Lot #347. Calvert Type II English Playing Chess Set
Calvert Type II English Playing Chess Set.
This offering is a fine example of a circa 1820s Calvert Type II English Playing Chess set, often incorrectly characterized as a Barleycorn-style chess set. True Barleycorn style chessmen have broad barrel-bodied Kings and Queens, and are normally fabricated from bone, rarely ivory. The chessmen here are natural and Cochineal-stained ivory. The King stands 3-1/2″ tall with a 1-3/8″ diameter base. The lack of a King’s cross finial belies its true size. The Cross finial can add as much as 1/2″ to the advertised height of the King. The bodies of the Royal Pieces lack embellishments similar to work seen on many Barleycorn Pattern chessmen. The Rooks are stout, pedestal mounted, reticulated towers with a howdah or secondary tower. The Bishops, Knights and Pawns resemble styles seen on typical Barleycorn chess sets.

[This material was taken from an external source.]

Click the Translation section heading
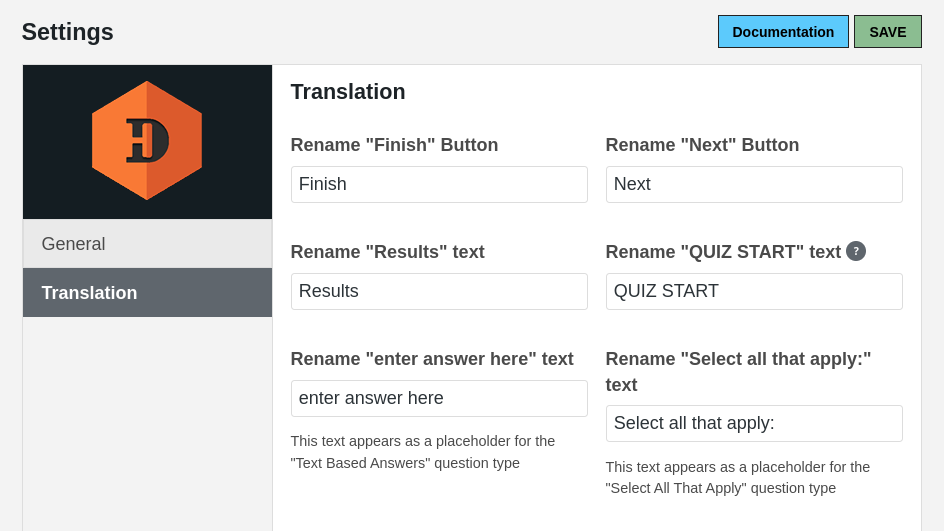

This Calvert Type II English Playing Chess Set was produced by the firm of John Calvert, 189 Fleet St, London. John Calvert was a Master of the Worshipful Company of Turners (1819), and a leading chess maker in England from 1791 until his death in 1822, after which his widow Dorothy ran Calvert business until her death in 1840. Although the chessmen are not stamped, the unmistakable Calvert Knight clearly marks this as a product of the John Calvert workshop.

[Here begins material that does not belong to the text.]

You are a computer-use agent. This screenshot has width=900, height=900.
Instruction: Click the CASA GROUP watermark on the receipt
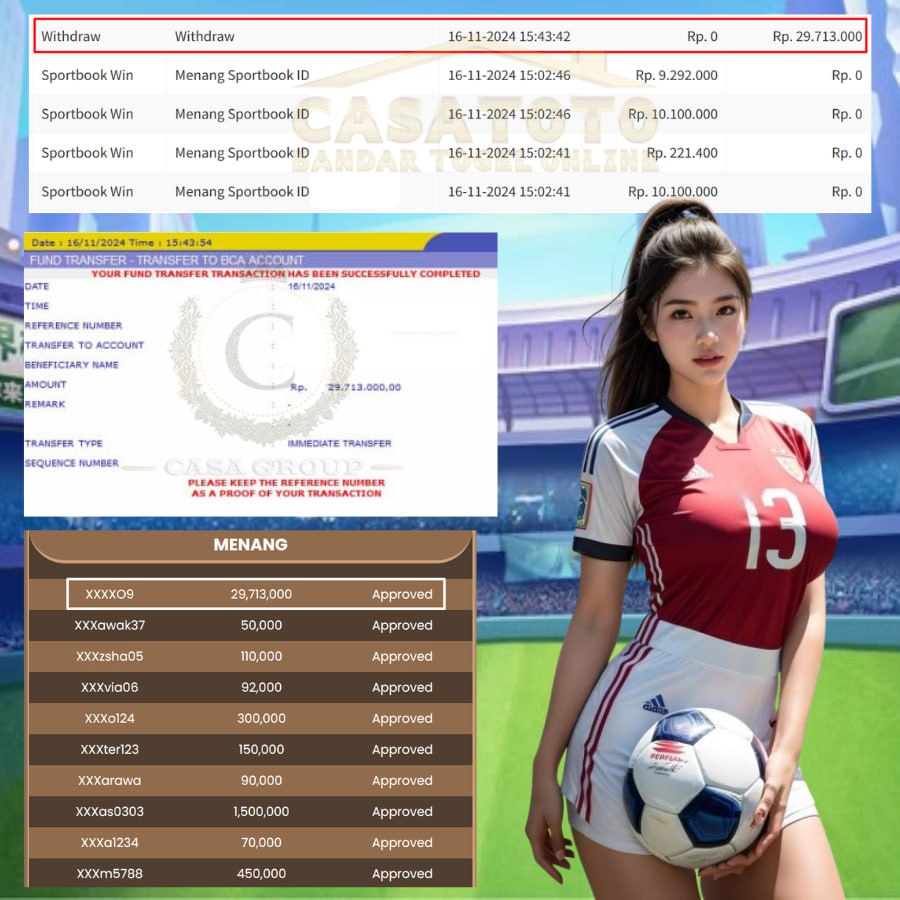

Cochineal Dye. To create the red dye, Carminic acid is extracted from the female cochineal insects and is treated to produce carmine, which can yield shades of red such as crimson and scarlet. The body of the insect is 19–22% carminic acid. The insects are processed by immersion in hot water or exposure to sunlight, steam, or the heat of an oven. Each method produces a different color that results in the varied appearance of commercial cochineal. It takes about 80,000 to 100,000 insects to make one kilogram of cochineal dye.